I-T dept initiates Vodafone conciliation process to resolve tax dispute
June, 15th 2013
The income-tax department has formally written to British telecom major Vodafone, agreeing to a conciliation process to resolve the long-running tax dispute.
The letter to the company stems from last week's cabinet decision that allowed a non-binding conciliation with the company under the Indian Arbitration and Contracts Act, said a government official privy to the development.
The company had sought conciliation under the United Nations Commission on International Trade Law, but the cabinet agreed to the conciliation process only under Indian laws.
A company spokesperson declined to comment.
The Income-tax department would keep the tax demand, which includes interest and penalty, in abeyance during the process. Both sides will appoint representatives to carry out the negotiations.

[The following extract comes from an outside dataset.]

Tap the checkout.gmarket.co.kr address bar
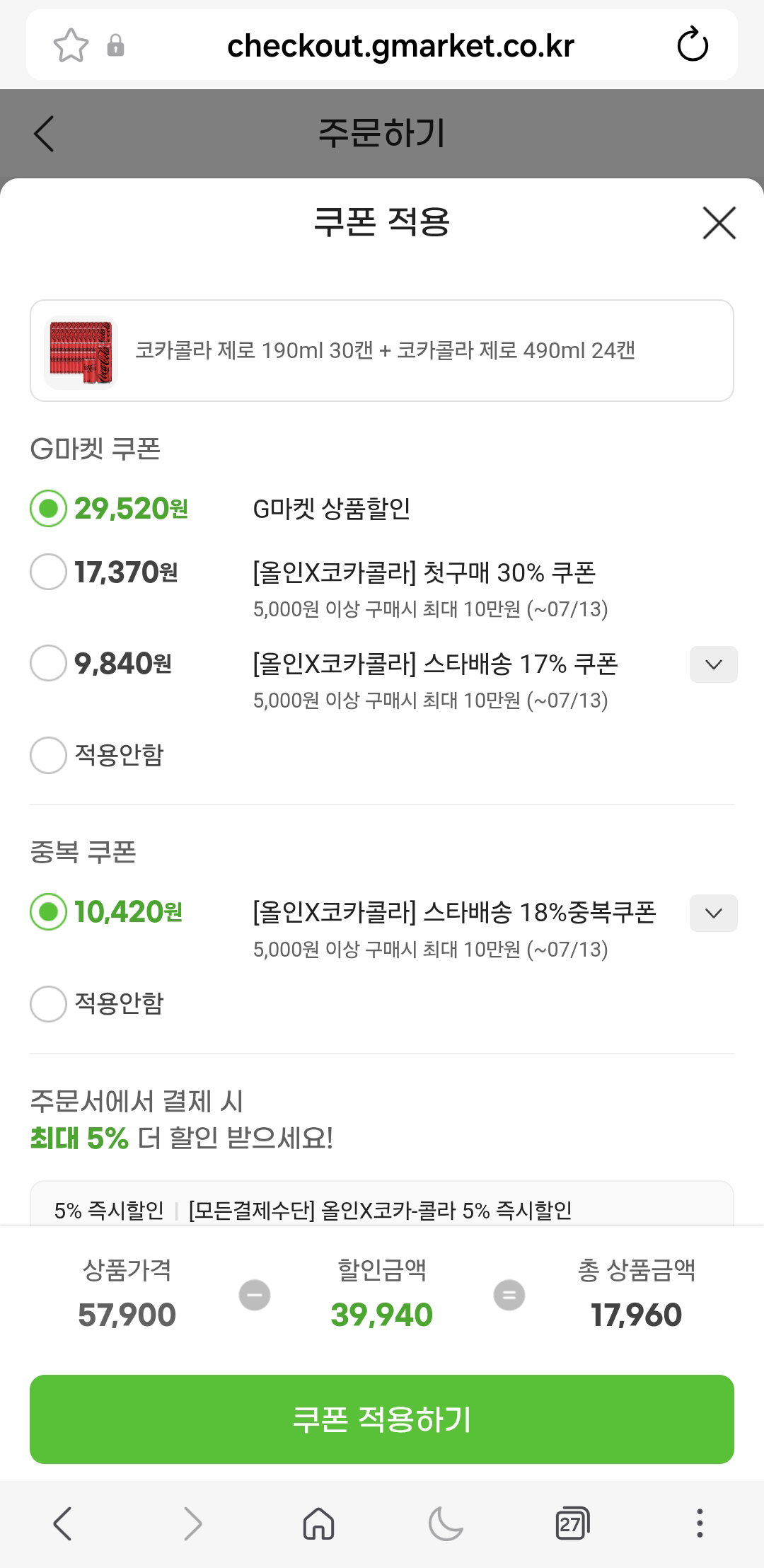This screenshot has width=764, height=1568. (400, 46)
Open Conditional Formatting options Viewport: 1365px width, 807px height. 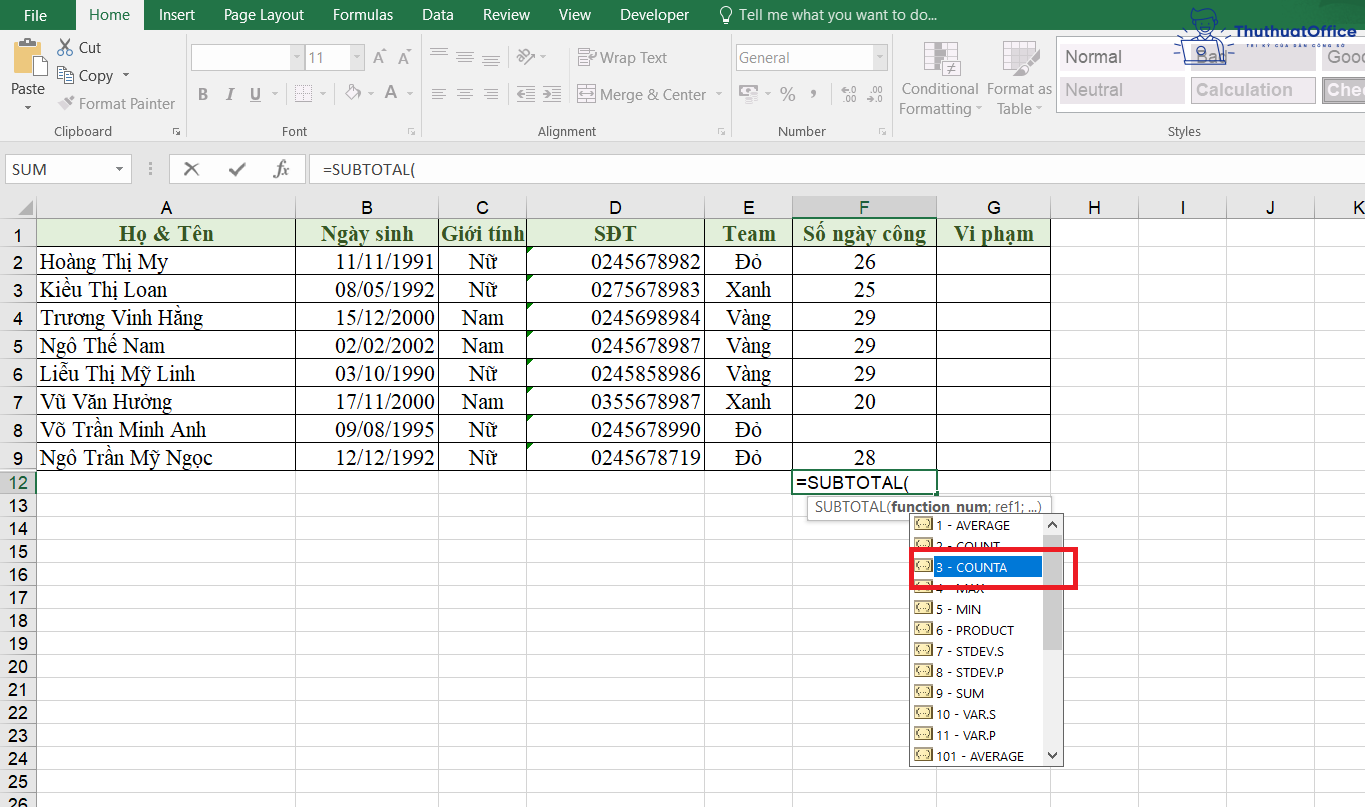coord(938,80)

"Two conciliators will sit together and they would come out with an outcome. It is not an arbitration. They will suggest an outcome, a modified outcome and it is a step by step approach. Everything is in public domain," finance minister P Chidambaram had said after the cabinet decision on June 4.
The Central Board of Direct Taxes, the apex body in charge of administration of direct taxes, is agreeable to waiving off a certain component of the interest and penalty on the total tax liability but the company is pushing for waiving both the interest and penalty and also a part of the principal. A panel headed by Parthasarthi Shome, now an advisor in the finance ministry, had recommended that penalty and interest should not be imposed in cases where law had been amended retrospectively.
Vodafone had acquired Hutchison Essar in 2007 from Hong Kong-based Hutchison Whampoa through a $11.2-billion overseas transaction. Indian income-tax authorities slapped a Rs 20,000-crore tax bill on the company including penalty and interest for not withholding tax on the payment made to Hutchison.
Tax authorities' lost in the Supreme Court, but the government amended the income-tax law retrospectively in the last budget making the company liable to pay tax.